Wednesday, March 21, 2012

Arnold Clavio's remarks and the Askal Controversy: What it means to be Pinoys

Understanding the concept of Filipino is not as easy as it looks. Like what I wrote in previous entries, we must disabuse our minds and change our traditional perspective about who is, what is, which is Filipino or not.


For one, Filipino is an invented term by a group of intellectuals way back in the late 18th century. During those times, peoples of this archipelago were segmented into four distinct classes based on economic status and progeny. 


There were the pure-bloods--born in Spain and of Spanish parents. The next ones were those born here, of Spanish blood still. The others were those born here, of mixed descent, meaning mestizos and the others, which is believed to be the majority, those born of parents not of Spanish or foreign blood.
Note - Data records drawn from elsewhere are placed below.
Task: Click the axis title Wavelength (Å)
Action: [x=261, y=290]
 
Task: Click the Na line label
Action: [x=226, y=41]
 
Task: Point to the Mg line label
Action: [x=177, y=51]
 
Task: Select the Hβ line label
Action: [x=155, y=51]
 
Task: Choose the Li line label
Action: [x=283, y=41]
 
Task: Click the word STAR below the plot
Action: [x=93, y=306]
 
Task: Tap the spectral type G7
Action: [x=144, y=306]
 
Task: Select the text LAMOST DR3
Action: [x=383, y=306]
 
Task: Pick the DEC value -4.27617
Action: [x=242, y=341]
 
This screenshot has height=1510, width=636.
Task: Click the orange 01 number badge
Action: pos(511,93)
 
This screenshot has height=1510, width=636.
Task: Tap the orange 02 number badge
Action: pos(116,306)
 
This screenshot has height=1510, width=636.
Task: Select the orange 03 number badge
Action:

Now, if you really analyze what was the intended usage of the term Pinoy, you'll be surprised that this term simply was used a vehicle or medium to distinguish the vast majority of people from the small minority of rulers of Western origins, who were not born here, but act here in the Philippines, as rulers and petty barons.
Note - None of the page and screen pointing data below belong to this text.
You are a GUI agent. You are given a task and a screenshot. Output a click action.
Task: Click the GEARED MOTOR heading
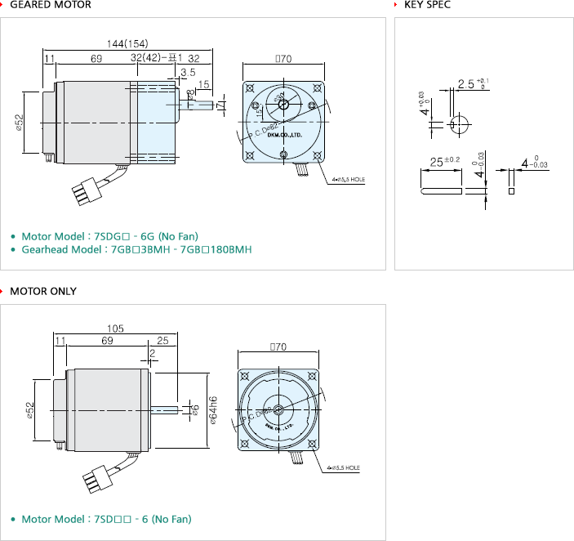[50, 5]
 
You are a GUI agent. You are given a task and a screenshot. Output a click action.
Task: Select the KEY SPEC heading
[427, 5]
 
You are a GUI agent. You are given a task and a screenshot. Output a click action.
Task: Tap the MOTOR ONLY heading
[45, 291]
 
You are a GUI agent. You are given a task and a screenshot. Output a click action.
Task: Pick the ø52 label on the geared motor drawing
[18, 122]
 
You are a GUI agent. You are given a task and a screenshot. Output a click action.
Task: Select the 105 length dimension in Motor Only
[115, 329]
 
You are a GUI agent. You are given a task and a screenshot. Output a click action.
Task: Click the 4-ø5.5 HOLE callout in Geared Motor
[349, 178]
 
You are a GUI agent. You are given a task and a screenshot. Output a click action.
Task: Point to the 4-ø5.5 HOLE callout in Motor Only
[343, 468]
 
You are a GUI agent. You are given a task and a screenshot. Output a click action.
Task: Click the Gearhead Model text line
[136, 249]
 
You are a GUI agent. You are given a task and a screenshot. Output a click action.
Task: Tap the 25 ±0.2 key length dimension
[445, 161]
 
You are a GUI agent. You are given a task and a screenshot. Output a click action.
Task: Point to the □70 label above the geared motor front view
[283, 59]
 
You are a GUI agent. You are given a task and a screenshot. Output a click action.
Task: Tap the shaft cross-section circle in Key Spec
[458, 123]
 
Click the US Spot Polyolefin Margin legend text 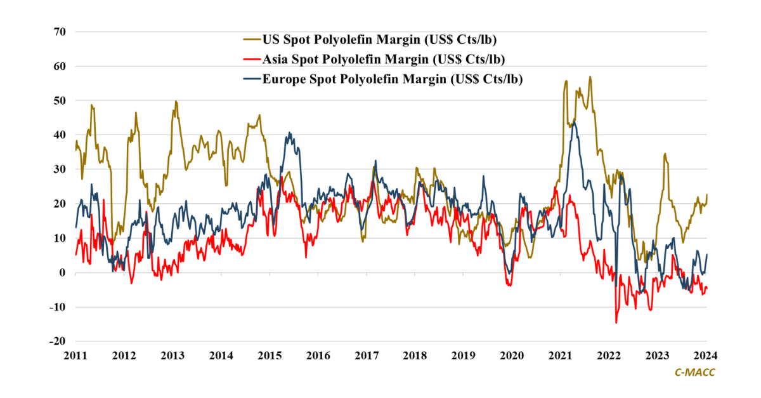click(x=378, y=40)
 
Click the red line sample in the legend click(x=250, y=60)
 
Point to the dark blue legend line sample click(x=250, y=79)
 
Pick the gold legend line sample click(x=250, y=40)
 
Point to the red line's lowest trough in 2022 click(x=616, y=323)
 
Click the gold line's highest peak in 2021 click(x=590, y=77)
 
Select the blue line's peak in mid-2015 click(x=289, y=133)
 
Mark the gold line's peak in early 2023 click(x=665, y=153)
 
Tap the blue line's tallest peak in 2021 click(x=574, y=119)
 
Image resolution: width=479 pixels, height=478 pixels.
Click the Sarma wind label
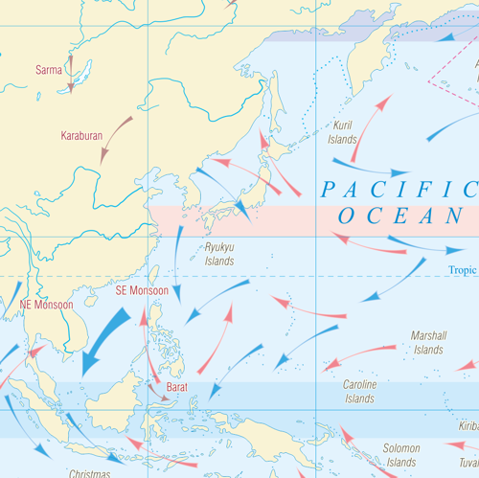pyautogui.click(x=48, y=69)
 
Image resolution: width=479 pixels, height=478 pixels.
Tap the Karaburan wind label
pyautogui.click(x=82, y=136)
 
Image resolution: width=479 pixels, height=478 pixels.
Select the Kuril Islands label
pyautogui.click(x=342, y=132)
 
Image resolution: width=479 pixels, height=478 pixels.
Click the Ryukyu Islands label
pyautogui.click(x=219, y=254)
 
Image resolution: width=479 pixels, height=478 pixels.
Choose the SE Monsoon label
pyautogui.click(x=142, y=290)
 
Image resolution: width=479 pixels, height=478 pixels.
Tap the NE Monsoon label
pyautogui.click(x=46, y=305)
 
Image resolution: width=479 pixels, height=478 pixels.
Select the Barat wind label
pyautogui.click(x=177, y=387)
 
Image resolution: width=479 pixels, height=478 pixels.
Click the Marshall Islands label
pyautogui.click(x=428, y=343)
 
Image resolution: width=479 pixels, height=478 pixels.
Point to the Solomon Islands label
pyautogui.click(x=401, y=455)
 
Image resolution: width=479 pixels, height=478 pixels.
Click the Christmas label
pyautogui.click(x=90, y=473)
So, the reference to Filipino is a way of distinguishing those born here and those who were not regardless if they had parents who were Spaniards or not. Why was this term used as such? In the minds of those intellectuals, they were just describing the kind of relationship that existed during those times. Westerners believe that every single one born outside of Europe are savages, much the same way as the Chinese regard Westerners. Several people during that era surmised that this same claustrophobic view of the individual was what motivated the Spaniards to punish physically Filipinos.


Rizal suffered that same treatment when he studied at the UST. Inspite of his intellectual prowess, Rizal was looked down upon because he was a Mestizo. Prayles or priests of that age were also mistreating others severely because they were born outside of Europe, therefore, considered of mixed blood and partially of barbaric or savage origins.


(by the way, why was there a perceived "low-life" treatment of people born outside of Spain? Those born outside the regime were sons and daughters of what people described as "journey men" or those whose luck has not been successful in their motherland and journeyed over the yonder seas to look for it. They are described as poor.)


Okey so the term Filipinos started as a way of distinction or putting into a particular genius two sets of people. Fact is, the term itself was initially a term to describe those born as Chinese mestizos. 


So there. When independence was established, the next colonialists found it extremely difficult to describe the genus of people they conquered. In frontier America, all peoples there were lumped into one--Indians, due to the color of their skin. Hence, as Indians, they were forever relegated to the backends of society and condemned for annihilation.


When the Americans arrived, they were probably astounded by the cosmopolitan and confusing character of society back then. To easily describe the genus of people they will now manage as colonies, they accepted the term used back then--to describe every body as Filipino.


However, in describing who is Filipino, the evidently Chinese looking and Chinese speaking crowd and those of obviously Arabian, Persian and Indian stock were systematically put into one distinct class, when in truth and in fact, these peoples were the very first Filipinos, not just those of Austronesian roots.


To sum, the term "Filipino" right is now is more of a state of mind than anything. When you subscribe to be "Filipino", you consciously accept the very simple things which define the Filipino character. 


When you call yourself Filipino, you obviously try to assimilate yourself with the culture. Or, let me extremely frank--assimilation is not the correct word to describe this but more of fusion--making oneself part of the collective thinking and part of the agreed cultural norms and the stuff. 


When you embrace being Filipino, it is not something as simple as uttering it before an immigration officer or signing a piece of paper saying that you are.


Being Filipino is beyond skin color. Being Filipino is acting, and living like one.